Rewrite the items from the beginning up to and including the line containing "will click(32, 197).", replacing "icon" with "symbol" and leaving everything else unchanged.

### [RECORDS FOR THIS EXERCISE]
'''
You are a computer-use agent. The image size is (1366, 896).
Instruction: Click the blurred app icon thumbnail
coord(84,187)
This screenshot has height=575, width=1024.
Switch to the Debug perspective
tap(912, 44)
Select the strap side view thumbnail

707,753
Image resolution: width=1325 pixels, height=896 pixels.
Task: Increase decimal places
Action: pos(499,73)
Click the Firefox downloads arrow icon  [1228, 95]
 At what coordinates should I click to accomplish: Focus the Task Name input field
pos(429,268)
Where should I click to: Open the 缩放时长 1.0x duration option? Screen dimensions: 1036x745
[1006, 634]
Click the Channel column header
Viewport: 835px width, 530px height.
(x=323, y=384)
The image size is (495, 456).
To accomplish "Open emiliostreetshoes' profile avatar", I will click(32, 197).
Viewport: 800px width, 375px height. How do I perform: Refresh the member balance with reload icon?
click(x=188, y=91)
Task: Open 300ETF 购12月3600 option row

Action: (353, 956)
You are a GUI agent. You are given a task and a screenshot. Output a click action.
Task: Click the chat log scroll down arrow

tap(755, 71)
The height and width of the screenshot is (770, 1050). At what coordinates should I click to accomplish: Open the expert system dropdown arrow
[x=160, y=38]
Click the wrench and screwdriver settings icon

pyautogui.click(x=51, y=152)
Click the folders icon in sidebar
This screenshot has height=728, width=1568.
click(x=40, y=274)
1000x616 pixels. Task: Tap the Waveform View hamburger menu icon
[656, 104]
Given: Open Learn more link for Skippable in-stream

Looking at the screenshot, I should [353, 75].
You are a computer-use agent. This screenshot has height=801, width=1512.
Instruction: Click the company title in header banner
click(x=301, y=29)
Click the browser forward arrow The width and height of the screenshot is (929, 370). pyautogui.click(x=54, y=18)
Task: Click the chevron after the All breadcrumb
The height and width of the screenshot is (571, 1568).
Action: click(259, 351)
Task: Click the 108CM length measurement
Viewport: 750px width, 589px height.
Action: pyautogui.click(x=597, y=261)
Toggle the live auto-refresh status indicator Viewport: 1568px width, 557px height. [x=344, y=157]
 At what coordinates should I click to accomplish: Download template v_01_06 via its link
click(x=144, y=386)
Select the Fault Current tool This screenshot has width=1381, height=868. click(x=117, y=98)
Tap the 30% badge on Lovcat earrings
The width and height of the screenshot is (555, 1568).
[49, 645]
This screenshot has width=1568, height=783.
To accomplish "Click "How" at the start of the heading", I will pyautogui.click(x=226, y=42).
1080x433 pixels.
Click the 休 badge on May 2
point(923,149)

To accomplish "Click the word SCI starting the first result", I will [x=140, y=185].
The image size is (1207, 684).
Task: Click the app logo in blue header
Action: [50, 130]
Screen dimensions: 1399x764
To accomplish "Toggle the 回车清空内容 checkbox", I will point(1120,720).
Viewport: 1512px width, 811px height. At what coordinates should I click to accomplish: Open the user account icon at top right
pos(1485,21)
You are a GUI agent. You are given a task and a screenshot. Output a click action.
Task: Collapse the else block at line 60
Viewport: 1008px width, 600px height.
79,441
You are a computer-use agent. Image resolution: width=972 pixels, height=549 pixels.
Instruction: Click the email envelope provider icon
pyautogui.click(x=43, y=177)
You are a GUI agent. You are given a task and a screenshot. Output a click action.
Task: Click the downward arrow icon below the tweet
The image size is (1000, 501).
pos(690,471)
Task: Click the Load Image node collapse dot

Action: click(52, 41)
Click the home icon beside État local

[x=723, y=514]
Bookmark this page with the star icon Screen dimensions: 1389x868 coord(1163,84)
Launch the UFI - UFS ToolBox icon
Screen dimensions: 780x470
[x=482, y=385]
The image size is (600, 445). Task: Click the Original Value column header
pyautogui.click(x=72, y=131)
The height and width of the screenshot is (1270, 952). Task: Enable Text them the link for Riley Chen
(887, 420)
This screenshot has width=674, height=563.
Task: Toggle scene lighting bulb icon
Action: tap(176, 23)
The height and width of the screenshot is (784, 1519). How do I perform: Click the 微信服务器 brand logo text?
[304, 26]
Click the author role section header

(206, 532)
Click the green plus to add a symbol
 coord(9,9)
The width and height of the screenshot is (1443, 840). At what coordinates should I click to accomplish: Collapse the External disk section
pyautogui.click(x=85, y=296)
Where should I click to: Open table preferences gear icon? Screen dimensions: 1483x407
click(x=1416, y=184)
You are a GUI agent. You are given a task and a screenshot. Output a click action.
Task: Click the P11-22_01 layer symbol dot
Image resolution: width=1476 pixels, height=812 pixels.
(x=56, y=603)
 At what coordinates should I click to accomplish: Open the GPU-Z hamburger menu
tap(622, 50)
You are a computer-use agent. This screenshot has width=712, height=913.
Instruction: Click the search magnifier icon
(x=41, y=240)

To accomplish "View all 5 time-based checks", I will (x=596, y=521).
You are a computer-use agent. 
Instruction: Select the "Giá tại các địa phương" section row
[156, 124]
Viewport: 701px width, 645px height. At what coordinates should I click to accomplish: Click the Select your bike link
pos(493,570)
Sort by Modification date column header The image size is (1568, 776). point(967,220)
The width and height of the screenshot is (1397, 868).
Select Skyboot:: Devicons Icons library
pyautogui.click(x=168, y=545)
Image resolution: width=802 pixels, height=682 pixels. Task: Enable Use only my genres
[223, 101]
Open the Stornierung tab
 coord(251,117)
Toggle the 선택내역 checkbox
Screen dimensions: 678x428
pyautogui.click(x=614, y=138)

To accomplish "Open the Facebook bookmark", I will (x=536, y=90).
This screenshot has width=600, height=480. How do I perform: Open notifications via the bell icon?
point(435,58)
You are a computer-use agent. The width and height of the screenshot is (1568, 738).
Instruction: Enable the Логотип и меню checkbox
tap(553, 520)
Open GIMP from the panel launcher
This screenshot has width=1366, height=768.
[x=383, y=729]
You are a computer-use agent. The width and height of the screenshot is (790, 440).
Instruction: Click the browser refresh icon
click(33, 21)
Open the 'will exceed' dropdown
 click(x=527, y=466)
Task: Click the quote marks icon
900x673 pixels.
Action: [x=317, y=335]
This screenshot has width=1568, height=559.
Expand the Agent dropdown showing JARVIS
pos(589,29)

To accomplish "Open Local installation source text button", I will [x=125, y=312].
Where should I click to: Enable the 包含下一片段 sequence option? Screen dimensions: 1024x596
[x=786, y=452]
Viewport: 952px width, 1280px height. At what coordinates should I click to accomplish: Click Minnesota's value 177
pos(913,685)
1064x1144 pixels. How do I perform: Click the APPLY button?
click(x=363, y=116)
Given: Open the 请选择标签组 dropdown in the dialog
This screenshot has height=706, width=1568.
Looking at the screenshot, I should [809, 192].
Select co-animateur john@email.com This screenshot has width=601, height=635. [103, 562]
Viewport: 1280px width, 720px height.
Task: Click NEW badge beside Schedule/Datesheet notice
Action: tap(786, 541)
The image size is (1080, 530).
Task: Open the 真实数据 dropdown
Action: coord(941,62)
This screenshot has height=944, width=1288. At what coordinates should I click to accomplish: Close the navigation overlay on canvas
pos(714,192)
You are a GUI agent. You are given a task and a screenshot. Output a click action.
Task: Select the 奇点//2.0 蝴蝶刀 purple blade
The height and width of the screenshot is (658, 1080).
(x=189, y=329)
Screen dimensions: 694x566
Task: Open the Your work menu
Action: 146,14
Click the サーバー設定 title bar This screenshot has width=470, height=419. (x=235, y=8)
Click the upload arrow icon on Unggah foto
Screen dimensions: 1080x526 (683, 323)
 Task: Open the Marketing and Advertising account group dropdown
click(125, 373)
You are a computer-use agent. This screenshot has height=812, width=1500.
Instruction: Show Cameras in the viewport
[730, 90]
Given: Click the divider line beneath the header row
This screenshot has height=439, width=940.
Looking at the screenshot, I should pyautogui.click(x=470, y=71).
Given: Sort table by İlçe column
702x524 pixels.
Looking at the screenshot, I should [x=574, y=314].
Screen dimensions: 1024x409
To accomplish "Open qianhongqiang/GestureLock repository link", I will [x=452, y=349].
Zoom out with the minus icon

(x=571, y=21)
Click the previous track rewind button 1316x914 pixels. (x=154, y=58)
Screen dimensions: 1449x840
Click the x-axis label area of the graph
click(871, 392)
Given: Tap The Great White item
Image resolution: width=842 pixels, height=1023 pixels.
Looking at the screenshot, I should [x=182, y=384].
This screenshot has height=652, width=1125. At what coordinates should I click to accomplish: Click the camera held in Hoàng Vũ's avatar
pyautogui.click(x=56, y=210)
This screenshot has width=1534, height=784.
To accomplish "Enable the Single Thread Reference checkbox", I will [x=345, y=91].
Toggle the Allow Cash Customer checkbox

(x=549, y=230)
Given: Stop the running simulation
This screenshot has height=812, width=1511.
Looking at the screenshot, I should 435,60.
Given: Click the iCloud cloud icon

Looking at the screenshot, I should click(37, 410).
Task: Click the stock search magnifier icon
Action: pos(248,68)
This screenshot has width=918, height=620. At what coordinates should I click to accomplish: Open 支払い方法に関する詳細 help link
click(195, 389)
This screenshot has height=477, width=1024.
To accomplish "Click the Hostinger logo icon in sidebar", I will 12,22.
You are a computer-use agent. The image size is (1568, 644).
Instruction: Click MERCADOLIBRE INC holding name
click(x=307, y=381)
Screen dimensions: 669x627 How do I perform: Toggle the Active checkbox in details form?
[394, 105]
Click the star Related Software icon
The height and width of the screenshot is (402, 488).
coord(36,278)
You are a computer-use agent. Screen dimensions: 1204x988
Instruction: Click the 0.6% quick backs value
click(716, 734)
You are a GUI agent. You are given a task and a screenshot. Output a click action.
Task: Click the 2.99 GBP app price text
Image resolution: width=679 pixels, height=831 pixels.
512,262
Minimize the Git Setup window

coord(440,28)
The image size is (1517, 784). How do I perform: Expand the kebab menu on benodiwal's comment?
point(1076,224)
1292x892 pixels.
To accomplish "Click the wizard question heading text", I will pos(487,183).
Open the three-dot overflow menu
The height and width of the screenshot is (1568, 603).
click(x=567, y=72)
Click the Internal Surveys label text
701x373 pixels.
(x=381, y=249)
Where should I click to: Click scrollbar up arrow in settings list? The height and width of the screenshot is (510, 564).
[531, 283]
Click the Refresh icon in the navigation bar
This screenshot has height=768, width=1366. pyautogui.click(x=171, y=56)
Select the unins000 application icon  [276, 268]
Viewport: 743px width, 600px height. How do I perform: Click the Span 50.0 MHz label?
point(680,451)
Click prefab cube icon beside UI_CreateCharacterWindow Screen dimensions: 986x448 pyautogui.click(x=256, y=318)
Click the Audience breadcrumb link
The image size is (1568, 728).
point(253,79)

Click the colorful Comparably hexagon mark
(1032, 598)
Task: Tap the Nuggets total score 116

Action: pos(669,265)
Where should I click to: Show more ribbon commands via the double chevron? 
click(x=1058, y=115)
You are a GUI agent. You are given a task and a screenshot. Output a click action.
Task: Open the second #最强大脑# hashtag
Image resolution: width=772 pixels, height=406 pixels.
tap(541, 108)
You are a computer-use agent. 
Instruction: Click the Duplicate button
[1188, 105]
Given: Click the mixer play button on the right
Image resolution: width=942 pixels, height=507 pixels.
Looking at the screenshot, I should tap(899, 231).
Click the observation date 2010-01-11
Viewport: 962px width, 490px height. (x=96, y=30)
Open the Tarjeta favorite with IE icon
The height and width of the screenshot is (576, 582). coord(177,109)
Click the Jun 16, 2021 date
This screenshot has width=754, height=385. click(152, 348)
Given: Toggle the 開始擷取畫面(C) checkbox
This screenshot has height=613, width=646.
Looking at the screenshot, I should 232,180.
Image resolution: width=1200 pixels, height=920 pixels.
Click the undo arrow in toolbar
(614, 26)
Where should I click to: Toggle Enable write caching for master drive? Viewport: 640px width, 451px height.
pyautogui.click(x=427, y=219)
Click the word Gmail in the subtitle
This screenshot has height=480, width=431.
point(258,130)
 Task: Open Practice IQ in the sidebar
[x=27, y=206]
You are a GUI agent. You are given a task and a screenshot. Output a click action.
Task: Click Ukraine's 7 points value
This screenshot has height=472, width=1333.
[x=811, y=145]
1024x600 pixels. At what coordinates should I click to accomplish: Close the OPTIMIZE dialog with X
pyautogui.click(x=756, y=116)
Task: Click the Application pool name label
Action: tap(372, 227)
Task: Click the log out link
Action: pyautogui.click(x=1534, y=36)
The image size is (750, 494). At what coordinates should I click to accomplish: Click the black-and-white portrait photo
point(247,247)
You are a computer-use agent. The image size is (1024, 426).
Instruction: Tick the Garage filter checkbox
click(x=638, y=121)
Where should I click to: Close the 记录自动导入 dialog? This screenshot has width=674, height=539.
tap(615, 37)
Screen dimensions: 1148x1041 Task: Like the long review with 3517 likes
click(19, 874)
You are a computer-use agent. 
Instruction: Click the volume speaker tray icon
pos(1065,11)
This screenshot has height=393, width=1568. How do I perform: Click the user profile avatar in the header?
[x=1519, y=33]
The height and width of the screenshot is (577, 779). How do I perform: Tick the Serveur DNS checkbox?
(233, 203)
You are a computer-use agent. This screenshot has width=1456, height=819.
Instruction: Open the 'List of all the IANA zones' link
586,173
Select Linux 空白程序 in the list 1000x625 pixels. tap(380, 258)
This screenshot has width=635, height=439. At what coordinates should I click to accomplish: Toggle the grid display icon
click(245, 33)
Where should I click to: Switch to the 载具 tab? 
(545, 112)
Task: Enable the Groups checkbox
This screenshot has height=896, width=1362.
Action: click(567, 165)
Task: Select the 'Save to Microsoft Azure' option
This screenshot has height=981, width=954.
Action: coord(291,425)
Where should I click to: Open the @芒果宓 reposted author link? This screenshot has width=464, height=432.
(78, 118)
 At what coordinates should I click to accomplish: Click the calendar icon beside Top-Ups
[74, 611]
'''
### [TASK RESULT]
You are a computer-use agent. The image size is (1366, 896).
Instruction: Click the blurred app symbol thumbnail
coord(84,187)
This screenshot has height=575, width=1024.
Switch to the Debug perspective
tap(912, 44)
Select the strap side view thumbnail

707,753
Image resolution: width=1325 pixels, height=896 pixels.
Task: Increase decimal places
Action: pos(499,73)
Click the Firefox downloads arrow symbol  [1228, 95]
 At what coordinates should I click to accomplish: Focus the Task Name input field
pos(429,268)
Where should I click to: Open the 缩放时长 1.0x duration option? Screen dimensions: 1036x745
[1006, 634]
Click the Channel column header
Viewport: 835px width, 530px height.
(x=323, y=384)
The image size is (495, 456).
To accomplish "Open emiliostreetshoes' profile avatar", I will click(32, 197).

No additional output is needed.